The Miniaturist by Jessie Burton (2014)



It's 1686 and 18-year-old Petronella Brandt (nee Oortman) has arrived in Amsterdam to join her new rich merchant husband Johannes. Nella's father recently died, leaving her family penniless and her with no options but to marry to survive. The marriage was arranged by Nella's mother and Johannes' sister Marin and Nella knows little of her husband or the life she is to live away from her family.

As days pass, Nella is lost and lonely in her new environment. Her sister-in-law Marin is cold and unfriendly, outwardly pious and self-flagellating but behind closed doors revelling in luxury. Johanne's manservant Otto is the first black man Nella has ever seen and she is fascinated by the sight of him and the colour of his skin. The maid Cordelia is irreverent and familiar like no servant Nella has ever known. Johannes is often absent and when he is in the house, distant and distracted. Nella waits night after night for the marital visit from him that she both dreads and looks forward to, but morning after morning she wakes alone. After two weeks of overhearing heated whispered conversations that she doesn't understand, Johanne arrives home with a wedding gift for Nella: a perfect miniature replica of their house. She writes to a miniaturist requesting items to fill it and, in doing so, inspires change within the house, for the miniatures that arrive demonstrate a knowledge of the events within the Brandt household that is both chilling and, for Nella, entrancing.
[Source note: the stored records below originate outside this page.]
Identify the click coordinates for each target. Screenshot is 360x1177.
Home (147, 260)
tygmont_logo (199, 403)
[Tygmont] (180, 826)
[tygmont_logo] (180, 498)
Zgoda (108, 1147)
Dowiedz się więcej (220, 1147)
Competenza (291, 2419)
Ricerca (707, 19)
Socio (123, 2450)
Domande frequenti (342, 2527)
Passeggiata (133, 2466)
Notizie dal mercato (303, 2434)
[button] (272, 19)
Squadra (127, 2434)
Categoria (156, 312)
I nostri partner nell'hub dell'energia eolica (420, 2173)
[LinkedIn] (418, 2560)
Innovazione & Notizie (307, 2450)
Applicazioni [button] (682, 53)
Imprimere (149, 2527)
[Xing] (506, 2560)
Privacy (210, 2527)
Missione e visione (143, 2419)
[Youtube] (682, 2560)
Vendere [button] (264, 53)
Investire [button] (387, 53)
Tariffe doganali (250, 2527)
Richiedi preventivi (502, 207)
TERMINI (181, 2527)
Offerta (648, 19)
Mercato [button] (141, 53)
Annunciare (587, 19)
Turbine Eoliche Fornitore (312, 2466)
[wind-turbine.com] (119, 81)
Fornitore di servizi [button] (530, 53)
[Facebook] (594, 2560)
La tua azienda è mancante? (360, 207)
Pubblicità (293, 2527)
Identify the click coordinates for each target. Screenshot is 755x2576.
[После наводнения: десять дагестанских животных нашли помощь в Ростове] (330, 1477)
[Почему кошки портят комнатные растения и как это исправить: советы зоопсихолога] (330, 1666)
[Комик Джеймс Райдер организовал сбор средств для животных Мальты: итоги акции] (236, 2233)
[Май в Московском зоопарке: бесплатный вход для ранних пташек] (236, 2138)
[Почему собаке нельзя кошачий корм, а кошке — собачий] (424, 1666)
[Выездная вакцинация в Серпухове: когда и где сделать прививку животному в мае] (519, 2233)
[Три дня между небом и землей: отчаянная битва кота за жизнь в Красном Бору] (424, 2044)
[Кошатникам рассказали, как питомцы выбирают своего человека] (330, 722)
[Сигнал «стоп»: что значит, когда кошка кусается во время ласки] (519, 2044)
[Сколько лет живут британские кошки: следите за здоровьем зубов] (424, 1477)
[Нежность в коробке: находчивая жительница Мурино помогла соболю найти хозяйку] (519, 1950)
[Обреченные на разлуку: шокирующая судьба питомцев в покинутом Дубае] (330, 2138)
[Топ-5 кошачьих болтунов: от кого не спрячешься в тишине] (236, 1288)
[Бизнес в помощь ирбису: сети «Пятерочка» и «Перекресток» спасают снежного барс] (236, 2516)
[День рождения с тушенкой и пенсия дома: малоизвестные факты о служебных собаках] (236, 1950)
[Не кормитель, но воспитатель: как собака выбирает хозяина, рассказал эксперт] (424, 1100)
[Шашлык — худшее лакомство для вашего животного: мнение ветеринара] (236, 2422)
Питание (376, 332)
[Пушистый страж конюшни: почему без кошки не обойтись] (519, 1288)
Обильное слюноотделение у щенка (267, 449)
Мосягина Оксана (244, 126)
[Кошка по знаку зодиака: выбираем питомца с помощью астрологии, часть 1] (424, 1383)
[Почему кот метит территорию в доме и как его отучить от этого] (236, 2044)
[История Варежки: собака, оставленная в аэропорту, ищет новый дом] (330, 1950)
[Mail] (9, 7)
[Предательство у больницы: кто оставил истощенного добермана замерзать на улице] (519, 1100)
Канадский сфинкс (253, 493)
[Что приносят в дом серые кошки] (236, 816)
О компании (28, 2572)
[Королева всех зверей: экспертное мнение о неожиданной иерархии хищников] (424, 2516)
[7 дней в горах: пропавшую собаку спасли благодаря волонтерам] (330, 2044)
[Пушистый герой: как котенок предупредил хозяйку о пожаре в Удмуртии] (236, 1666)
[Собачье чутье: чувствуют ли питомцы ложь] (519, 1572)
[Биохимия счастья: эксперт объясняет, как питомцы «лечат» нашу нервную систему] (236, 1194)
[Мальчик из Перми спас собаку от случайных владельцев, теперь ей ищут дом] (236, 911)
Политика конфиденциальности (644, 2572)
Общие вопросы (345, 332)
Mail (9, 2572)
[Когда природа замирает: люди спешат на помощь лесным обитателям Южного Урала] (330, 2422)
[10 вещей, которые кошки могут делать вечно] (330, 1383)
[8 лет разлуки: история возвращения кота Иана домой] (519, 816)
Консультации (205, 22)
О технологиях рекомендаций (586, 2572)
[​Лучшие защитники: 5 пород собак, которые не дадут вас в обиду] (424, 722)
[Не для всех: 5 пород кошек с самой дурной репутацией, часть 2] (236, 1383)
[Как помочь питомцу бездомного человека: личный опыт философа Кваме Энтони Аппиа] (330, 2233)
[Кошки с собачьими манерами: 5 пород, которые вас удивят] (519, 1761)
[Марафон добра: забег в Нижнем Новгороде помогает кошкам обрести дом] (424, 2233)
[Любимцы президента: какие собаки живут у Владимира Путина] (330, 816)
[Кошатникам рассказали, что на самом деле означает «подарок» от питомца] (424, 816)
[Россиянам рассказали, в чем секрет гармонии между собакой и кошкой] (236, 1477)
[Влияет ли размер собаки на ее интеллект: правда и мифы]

At its centre, this is a novel about women and the limits that are placed on them by society. Each of the three women who live in this house - Nella, Marin and Cordelia - are restricted in terms of their labour and the value its placed on it. Nella questions whether it is possible to be a real woman without bearing children while Marin sees marriage as a prison without escape. For Cordelia, being saved from an orphanage means constant backbreaking labour, where even "days off" involve cooking for the household. Beyond these three women dances the figure of eponymous Miniaturist: a female artisan working at a time where it is forbidden to apprentice women who lives alone in a city where the only women who do so are whores and widows.

The historical detail in this book is fascinating. It does start off quite slowly but once the miniatures start appearing, the narrative really starts to move. It opens a window to another time and place, which is what good novels should do. Three and a half stars.